= Francisco Desprats =

Spanish Roman Catholic bishop and cardinal

Francisco Desprats (1454–1504) (called the Cardinal of León) was a Spanish Roman Catholic bishop and cardinal.

==Biography==

Francisco Desprats was born in Orihuela in 1454. He was educated at the University of Lleida, becoming a doctor of both laws.

Early in his career, he became a canon of the cathedral chapter of Orihuela Cathedral. In March 1483, he became the pastor of Almoradí. In 1483, he traveled to Rome, joining the household of Cardinal Roderic Llançol i de Borja (who later became Pope Alexander VI) and becoming a protonotary apostolic. In July 1486, he became canon schoolmaster of the cathedral chapter of Cartagena Cathedral. In 1492, Pope Alexander VI made him the Holy See's first permanent nuncio, to the Catholic Monarchs.
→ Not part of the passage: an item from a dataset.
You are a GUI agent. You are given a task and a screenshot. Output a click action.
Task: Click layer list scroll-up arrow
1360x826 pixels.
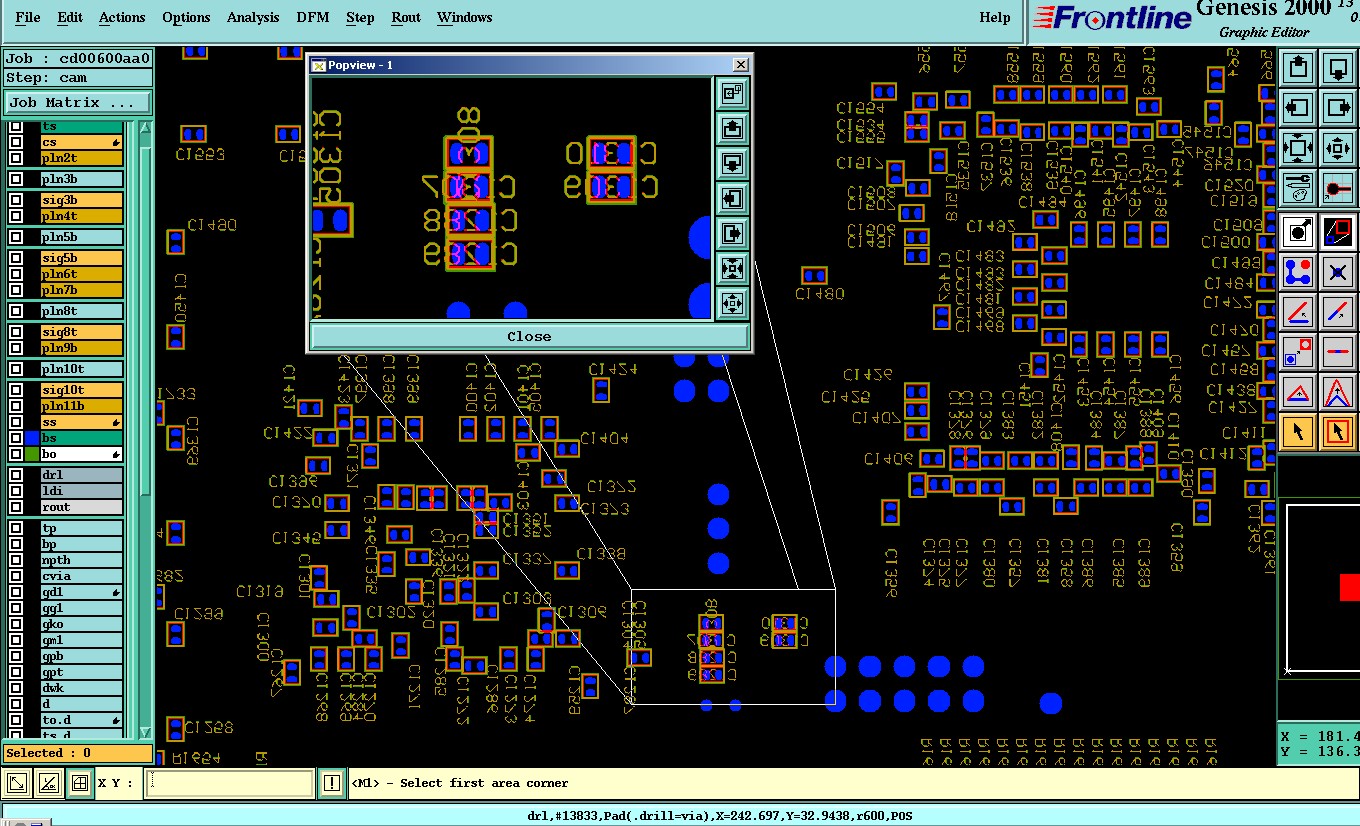pos(145,128)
He was elected Bishop of Catania on February 14, 1498. He was transferred to the see of Astorga on February 9, 1500; he occupied this see from February 5, 1501 until his death.

Pope Alexander VI made him a cardinal priest in the consistory of May 31, 1503. He received the titulus of Santi Sergio e Bacco (a deaconry raised pro illa vice to the status of titulus) on June 12, 1503.

He participated in both the papal conclave of September 1503 that elected Pope Pius III and the papal conclave of October 1503 that elected Pope Julius II.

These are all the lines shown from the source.